Raw records
____________________

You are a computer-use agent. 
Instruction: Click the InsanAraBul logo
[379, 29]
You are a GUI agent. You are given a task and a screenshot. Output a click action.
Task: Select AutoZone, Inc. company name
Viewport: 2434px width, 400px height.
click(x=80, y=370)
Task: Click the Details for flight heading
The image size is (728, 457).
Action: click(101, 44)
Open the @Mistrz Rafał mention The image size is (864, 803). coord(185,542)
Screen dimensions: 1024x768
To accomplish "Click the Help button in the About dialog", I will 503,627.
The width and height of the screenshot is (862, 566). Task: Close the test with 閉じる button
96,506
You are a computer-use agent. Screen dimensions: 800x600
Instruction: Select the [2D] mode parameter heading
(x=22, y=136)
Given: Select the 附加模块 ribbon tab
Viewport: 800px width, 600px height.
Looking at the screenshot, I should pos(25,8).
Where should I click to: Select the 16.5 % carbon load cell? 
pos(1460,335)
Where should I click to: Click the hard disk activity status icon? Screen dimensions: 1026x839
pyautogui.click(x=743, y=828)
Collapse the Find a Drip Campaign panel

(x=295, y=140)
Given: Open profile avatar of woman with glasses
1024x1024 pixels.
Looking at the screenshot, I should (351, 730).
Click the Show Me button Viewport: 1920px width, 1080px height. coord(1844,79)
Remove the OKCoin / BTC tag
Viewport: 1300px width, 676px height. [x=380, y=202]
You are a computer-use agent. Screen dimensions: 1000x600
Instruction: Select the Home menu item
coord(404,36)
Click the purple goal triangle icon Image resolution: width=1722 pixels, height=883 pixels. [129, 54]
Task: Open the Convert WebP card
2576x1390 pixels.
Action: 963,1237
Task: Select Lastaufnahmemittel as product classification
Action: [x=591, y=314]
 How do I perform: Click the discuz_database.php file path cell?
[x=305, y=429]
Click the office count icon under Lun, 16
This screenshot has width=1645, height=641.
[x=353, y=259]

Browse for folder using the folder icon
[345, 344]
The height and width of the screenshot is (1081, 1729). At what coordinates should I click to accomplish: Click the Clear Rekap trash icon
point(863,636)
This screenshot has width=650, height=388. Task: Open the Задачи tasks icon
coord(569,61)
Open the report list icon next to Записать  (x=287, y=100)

____________________

*What is needed*. Update the data above so that every "Instruction" becomes "Command", leaving everything else unchanged.

*The result*.
You are a computer-use agent. 
Command: Click the InsanAraBul logo
[379, 29]
You are a GUI agent. You are given a task and a screenshot. Output a click action.
Task: Select AutoZone, Inc. company name
Viewport: 2434px width, 400px height.
click(x=80, y=370)
Task: Click the Details for flight heading
The image size is (728, 457).
Action: click(101, 44)
Open the @Mistrz Rafał mention The image size is (864, 803). coord(185,542)
Screen dimensions: 1024x768
To accomplish "Click the Help button in the About dialog", I will 503,627.
The width and height of the screenshot is (862, 566). Task: Close the test with 閉じる button
96,506
You are a computer-use agent. Screen dimensions: 800x600
Command: Select the [2D] mode parameter heading
(x=22, y=136)
Given: Select the 附加模块 ribbon tab
Viewport: 800px width, 600px height.
Looking at the screenshot, I should pos(25,8).
Where should I click to: Select the 16.5 % carbon load cell? 
pos(1460,335)
Where should I click to: Click the hard disk activity status icon? Screen dimensions: 1026x839
pyautogui.click(x=743, y=828)
Collapse the Find a Drip Campaign panel

(x=295, y=140)
Given: Open profile avatar of woman with glasses
1024x1024 pixels.
Looking at the screenshot, I should (351, 730).
Click the Show Me button Viewport: 1920px width, 1080px height. coord(1844,79)
Remove the OKCoin / BTC tag
Viewport: 1300px width, 676px height. [x=380, y=202]
You are a computer-use agent. Screen dimensions: 1000x600
Command: Select the Home menu item
coord(404,36)
Click the purple goal triangle icon Image resolution: width=1722 pixels, height=883 pixels. [129, 54]
Task: Open the Convert WebP card
2576x1390 pixels.
Action: 963,1237
Task: Select Lastaufnahmemittel as product classification
Action: [x=591, y=314]
 How do I perform: Click the discuz_database.php file path cell?
[x=305, y=429]
Click the office count icon under Lun, 16
This screenshot has width=1645, height=641.
[x=353, y=259]

Browse for folder using the folder icon
[345, 344]
The height and width of the screenshot is (1081, 1729). At what coordinates should I click to accomplish: Click the Clear Rekap trash icon
point(863,636)
This screenshot has width=650, height=388. Task: Open the Задачи tasks icon
coord(569,61)
Open the report list icon next to Записать  (x=287, y=100)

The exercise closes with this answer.